EXERCISE GOAL:
Repeat the entries exactly but omit the pictures.
[SUPPLIED DATA]
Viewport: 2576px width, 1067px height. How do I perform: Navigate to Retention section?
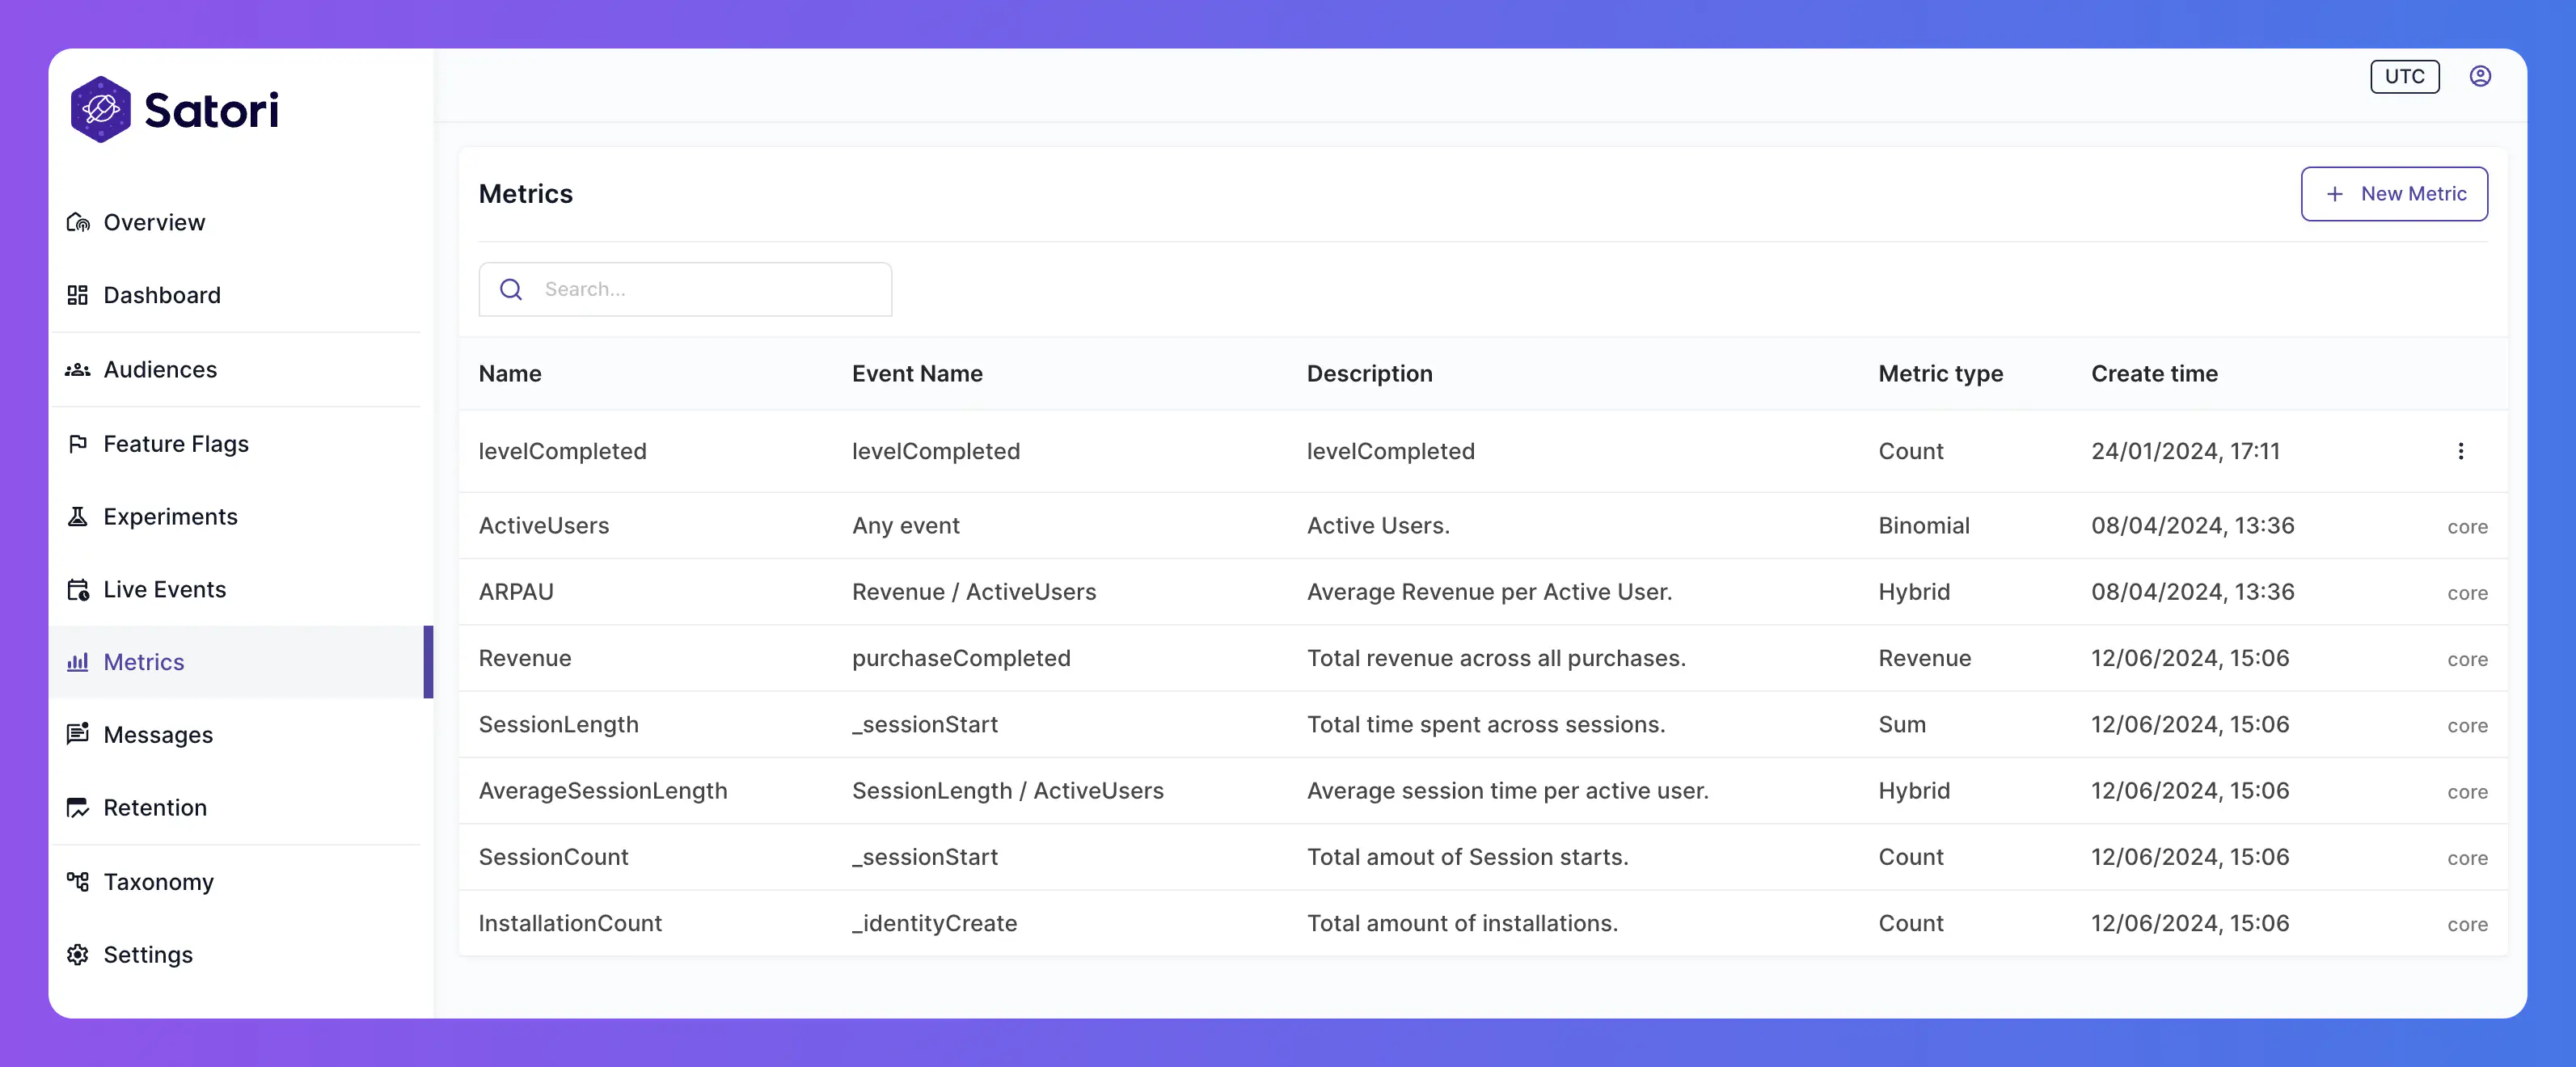point(154,808)
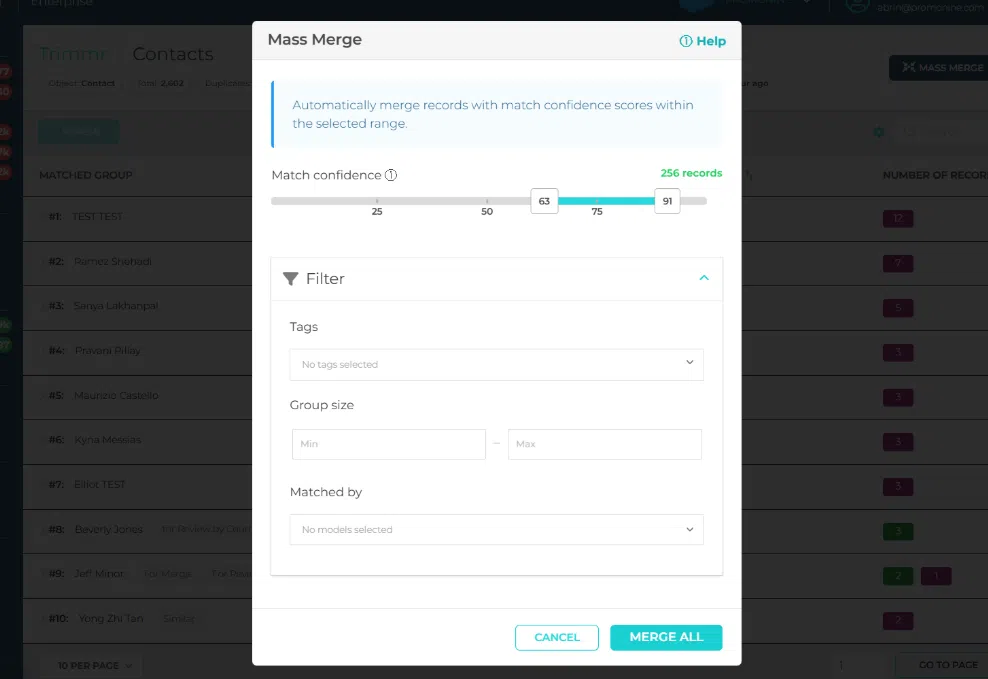This screenshot has width=988, height=679.
Task: Click the user avatar icon in the top bar
Action: (857, 6)
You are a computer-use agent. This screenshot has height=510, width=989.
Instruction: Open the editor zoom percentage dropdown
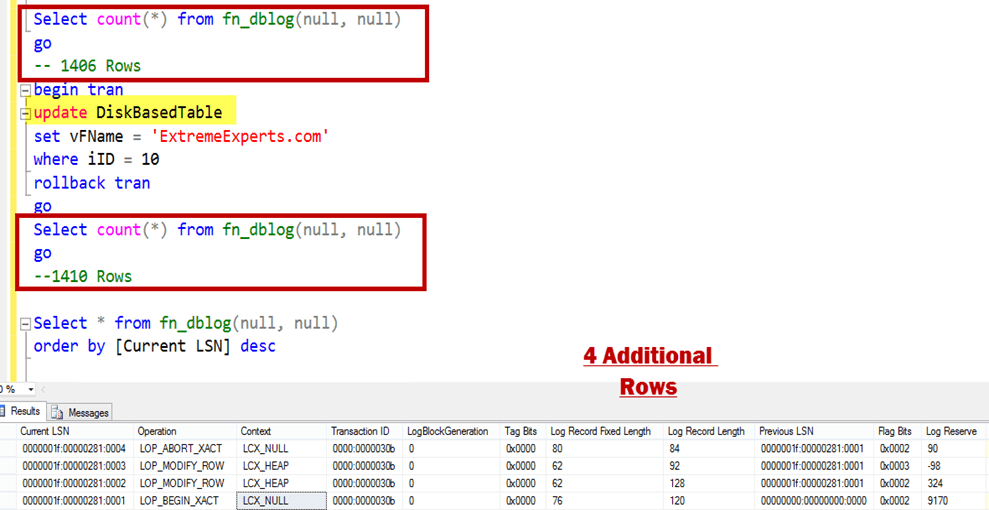tap(30, 389)
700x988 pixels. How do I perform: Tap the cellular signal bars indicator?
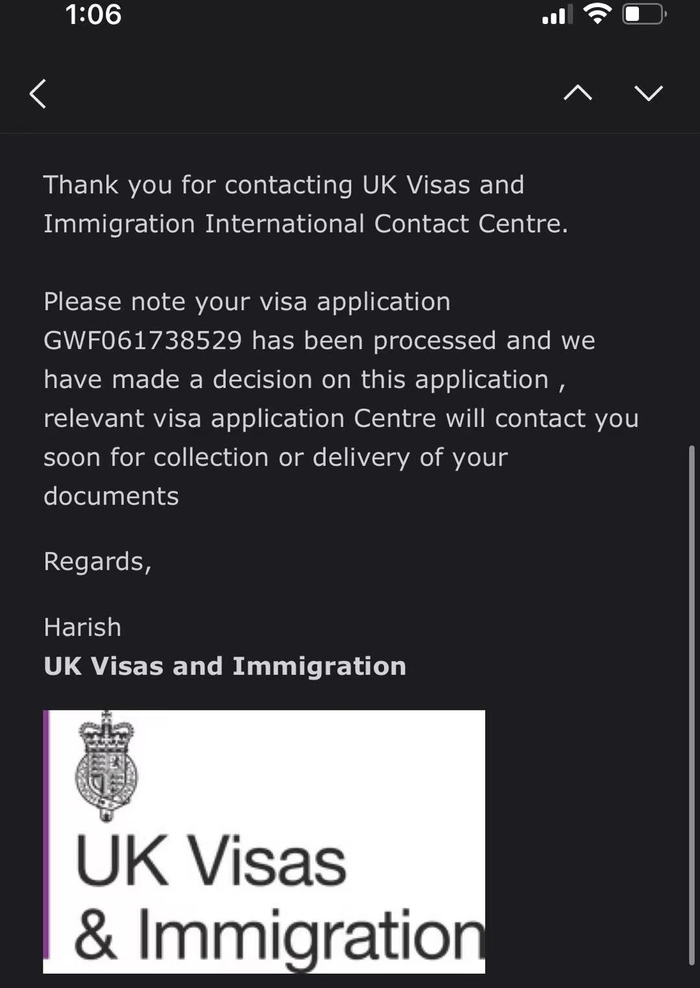pyautogui.click(x=556, y=15)
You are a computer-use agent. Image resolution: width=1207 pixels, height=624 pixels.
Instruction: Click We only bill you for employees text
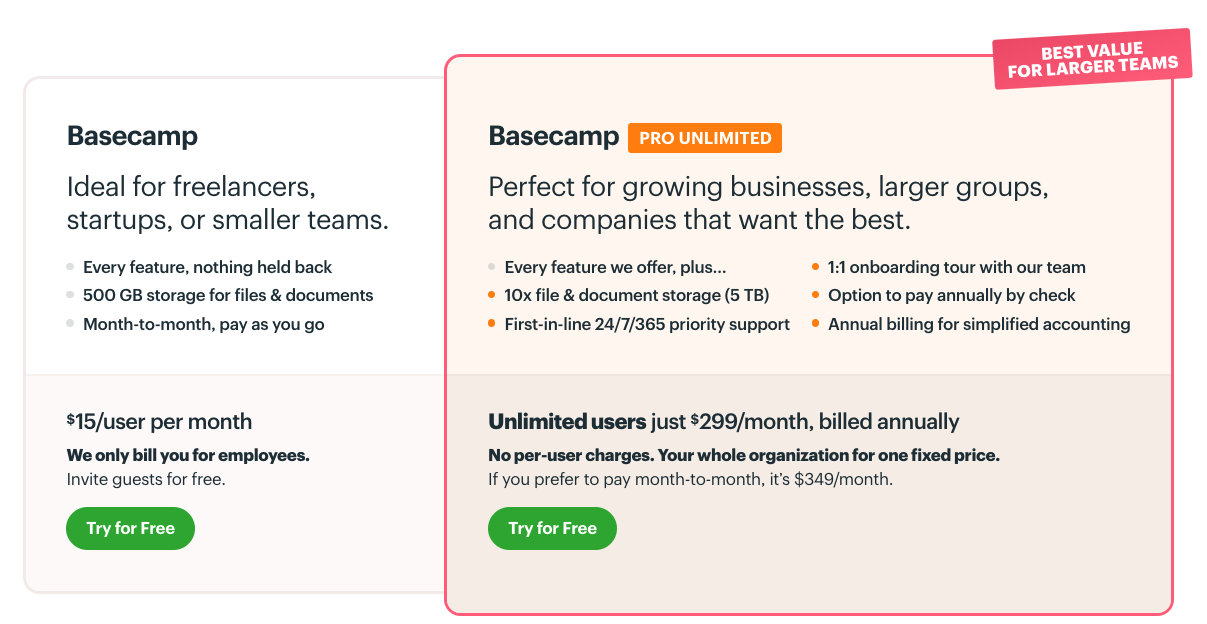tap(188, 455)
[/SUPPLIED DATA]
OUTPUT FOR THIS EXERCISE:
Viewport: 2576px width, 1067px height. How do I perform: Navigate to Retention section?
point(154,808)
This screenshot has width=988, height=679.
Task: Click the user avatar icon in the top bar
Action: (857, 6)
You are a computer-use agent. This screenshot has height=510, width=989.
Instruction: Open the editor zoom percentage dropdown
tap(30, 389)
700x988 pixels. How do I perform: Tap the cellular signal bars indicator?
pyautogui.click(x=556, y=15)
You are a computer-use agent. Image resolution: width=1207 pixels, height=624 pixels.
Instruction: Click We only bill you for employees text
tap(188, 455)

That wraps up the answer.